Monsieur le président, monsieur le ministre, mes chers collègues, le débat que nous avons cet après-midi porte à la fois sur l’orientation des finances publiques et sur le projet de loi, adopté par l’Assemblée nationale, de règlement du budget et d’approbation des comptes de l’année 2013. Je commencerai par évoquer ce second volet du débat.
De 2013, je dirais que nous faisons mieux que jamais, mais que la vigilance reste de mise.
Mieux que jamais, car le déficit s’établit à 74, 9 milliards d’euros, c’est-à-dire 4, 3 % du PIB, alors qu’il atteignait 87 milliards d’euros en 2012 et 149 milliards d’euros en 2010.
Le déficit structurel, à 3, 1 %, est à son plus bas niveau depuis 2002 : il s’élevait à 5 % en 2011, et à 4, 2 % en 2012. La croissance de la dépense publique, quant à elle, a été seulement de 2 %, soit son plus bas niveau depuis 1998. Elle reste malheureusement supérieure à la croissance du PIB, mais il a fallu financer des dépenses exceptionnelles. Je songe en particulier aux contributions de 6, 5 milliards d’euros au mécanisme européen de stabilité et de 1, 6 milliard d’euros à la Banque européenne d’investissement.

Données fournies
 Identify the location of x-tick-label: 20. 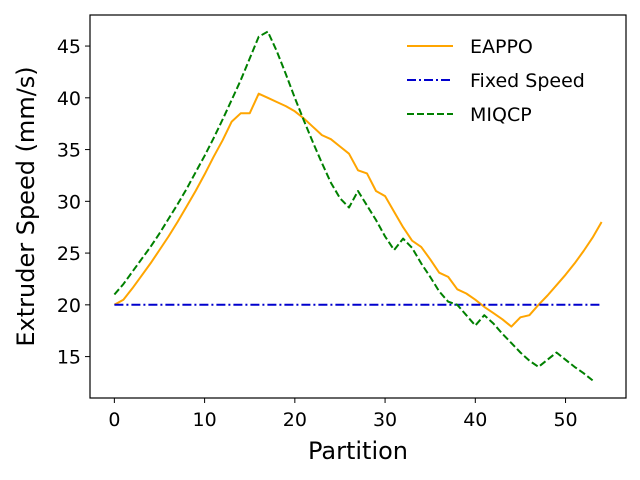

Consignes
- A) D'après le discours sur les finances publiques, quelle a été la croissance de la dépense publique, et à quel niveau historique correspond-elle ?
- B) Reprenez le discours sur les finances publiques après sa dernière phrase et prolongez-le.
Le matériel présenté ici provient d'une autre source que le discours sur les finances publiques.

Corrigé des exercices
- A) Elle n'a été que de 2 %, son plus bas niveau depuis 1998.

- B)
Toutefois, je le répète, la vigilance est de mise. D’abord, parce que l’objectif initial de déficit de 3, 1 % du PIB, fixé au mois de décembre 2012, n’a pas été atteint. Le déficit, supérieur au produit de l’impôt sur le revenu, représente 25 % des recettes et 33 % des dépenses de l’État. Nous constatons également un gros dérapage du crédit d’impôt recherche. Enfin, la dette publique dépasse maintenant 90 % du PIB. Je rappelle pour mémoire qu’elle s’élevait à 58 % en 2002 et à 89 % en 2012.
Les recettes du budget sont en augmentation de 15 milliards d’euros, grâce à de nouvelles recettes. Cependant, cela a été déjà souligné, nous comptions sur 12 milliards d’euros supplémentaires. Or il est impossible d’imputer l’intégralité de ces non-recettes à la conjoncture : le fait que la croissance n’atteigne que 0, 3 % au lieu des 0, 8 % attendus s’est traduit par une perte de PIB de 10 milliards d’euros –, mais cela ne peut suffire à expliquer ces 12 milliards d’euros de non-recettes. Le manque à gagner le plus significatif est celui de l’impôt sur les sociétés qui atteint 8, 5 %.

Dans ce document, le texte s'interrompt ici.